转自:http://140.120.15.179/Presentation/20150120/index.html
Virtual networking: TUN/TAP, MacVLAN, and MacVTap
Purpose
Macvtap is a new device driver meant to simplify virtualized bridged networking. It replaces the combination of the tun/tap and bridge drivers with a single module based on the macvlan device driver. A macvtap endpoint is a character device that largely follows the tun/tap ioctl interface and can be used directly by kvm/qemu and other hypervisors that support the tun/tap interface. The endpoint extends an existing network interface, the lower device, and has its own mac address on the same ethernet segment. Typically, this is used to make both the guest and the host show up directly on the switch that the host is connected to.
Category
- TUN/TAP
- MacVLan/MacVTap
- MacVLan/MacVTap working mode
- Setting up macvtap (macvlan)
- Demo: OpenvSwitch vs MacVTap
- Performance measures
- User-mode Linux(UML) with MacVTap
- User-mode Linux(UML) with OpenvSwitch and MacVTap
1.TUN/TAP
Physical NIC network stack
TUN dervice
Simulate an UDP VPN process.
TAP dervice
Like TUN device, here is a list of the main differences between tun and tap.

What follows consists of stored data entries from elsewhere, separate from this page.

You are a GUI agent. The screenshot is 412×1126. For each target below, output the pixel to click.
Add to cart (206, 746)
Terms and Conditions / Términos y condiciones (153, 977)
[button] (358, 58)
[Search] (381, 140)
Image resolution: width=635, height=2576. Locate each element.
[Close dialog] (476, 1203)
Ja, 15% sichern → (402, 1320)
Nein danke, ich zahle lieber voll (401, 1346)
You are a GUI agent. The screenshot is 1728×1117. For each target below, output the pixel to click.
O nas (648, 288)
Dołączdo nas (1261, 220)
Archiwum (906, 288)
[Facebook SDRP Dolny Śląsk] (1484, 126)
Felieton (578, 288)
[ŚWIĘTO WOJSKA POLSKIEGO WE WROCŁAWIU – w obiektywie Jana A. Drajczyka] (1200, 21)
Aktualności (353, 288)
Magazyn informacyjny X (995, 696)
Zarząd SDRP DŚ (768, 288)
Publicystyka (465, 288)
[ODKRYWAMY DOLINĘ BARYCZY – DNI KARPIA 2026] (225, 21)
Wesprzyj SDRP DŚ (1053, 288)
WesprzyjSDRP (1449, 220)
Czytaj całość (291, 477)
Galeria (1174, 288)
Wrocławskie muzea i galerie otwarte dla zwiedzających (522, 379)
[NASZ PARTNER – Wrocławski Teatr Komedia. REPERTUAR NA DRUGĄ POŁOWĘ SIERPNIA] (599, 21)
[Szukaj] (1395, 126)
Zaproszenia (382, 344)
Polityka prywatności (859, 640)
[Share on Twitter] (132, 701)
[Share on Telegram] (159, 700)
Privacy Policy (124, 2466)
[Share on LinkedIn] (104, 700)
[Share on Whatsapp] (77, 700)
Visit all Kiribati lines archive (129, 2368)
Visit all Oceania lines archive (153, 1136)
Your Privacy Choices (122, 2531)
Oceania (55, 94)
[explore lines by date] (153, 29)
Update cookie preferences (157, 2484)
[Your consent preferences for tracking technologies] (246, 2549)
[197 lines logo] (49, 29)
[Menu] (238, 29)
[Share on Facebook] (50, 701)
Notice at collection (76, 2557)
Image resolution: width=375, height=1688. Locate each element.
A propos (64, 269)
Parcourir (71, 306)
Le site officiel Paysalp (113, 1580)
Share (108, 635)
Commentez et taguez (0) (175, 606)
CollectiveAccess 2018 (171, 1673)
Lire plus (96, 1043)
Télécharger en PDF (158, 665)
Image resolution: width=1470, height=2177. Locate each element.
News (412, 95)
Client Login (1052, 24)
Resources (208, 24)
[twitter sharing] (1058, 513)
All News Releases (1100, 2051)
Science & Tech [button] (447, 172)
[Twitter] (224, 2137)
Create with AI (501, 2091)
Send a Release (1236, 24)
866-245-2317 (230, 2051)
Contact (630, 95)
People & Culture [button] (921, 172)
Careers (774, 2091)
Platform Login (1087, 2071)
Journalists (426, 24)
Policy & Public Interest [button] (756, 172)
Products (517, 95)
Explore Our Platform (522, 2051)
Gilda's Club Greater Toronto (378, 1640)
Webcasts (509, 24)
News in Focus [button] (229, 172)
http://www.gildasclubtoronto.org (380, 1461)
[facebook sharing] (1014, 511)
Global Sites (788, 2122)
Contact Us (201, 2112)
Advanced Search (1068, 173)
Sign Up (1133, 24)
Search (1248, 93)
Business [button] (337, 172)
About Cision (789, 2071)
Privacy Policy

- /dev/tunX works on IP layer (ip_forward)
- /dev/tapX work on MAC layer (bridge, MAC broadcast)
2.MacVLAN/MacVTap
MacVLan
Macvlan working mode
Macvlan work with namespace
MacVTap
Use /dev/tapX instead of network stack.
MacVLan and MacVTap are both working on MAC layer.
3.MacVLan/MacVTap working mode
Both macvlan and macvtap can be in one of four modes, defining the communication between macvtap endpoints on a single lower device:
1.Virtual Ethernet Port Aggregator (VEPA), the default mode: data from one endpoint to another endpoint on the same lower device gets sent down the lower device to external switch. If that switch supports the hairpin mode, the frames get sent back to the lower device and from there to the destination endpoint. Most switches today do not support hairpin mode, so the two endpoints are not able to exchange ethernet frames, although they might still be able to communicate using an tcp/ip router. A linux host used as the adjacent bridge can be put into hairpin mode by writing to /sys/class/net/dev/brif/port/hairpin_mode. This mode is particularly interesting if you want to manage the virtual machine networking at the switch level. A switch that is aware of the VEPA guests can enforce filtering and bandwidth limits per MAC address without the Linux host knowing about it.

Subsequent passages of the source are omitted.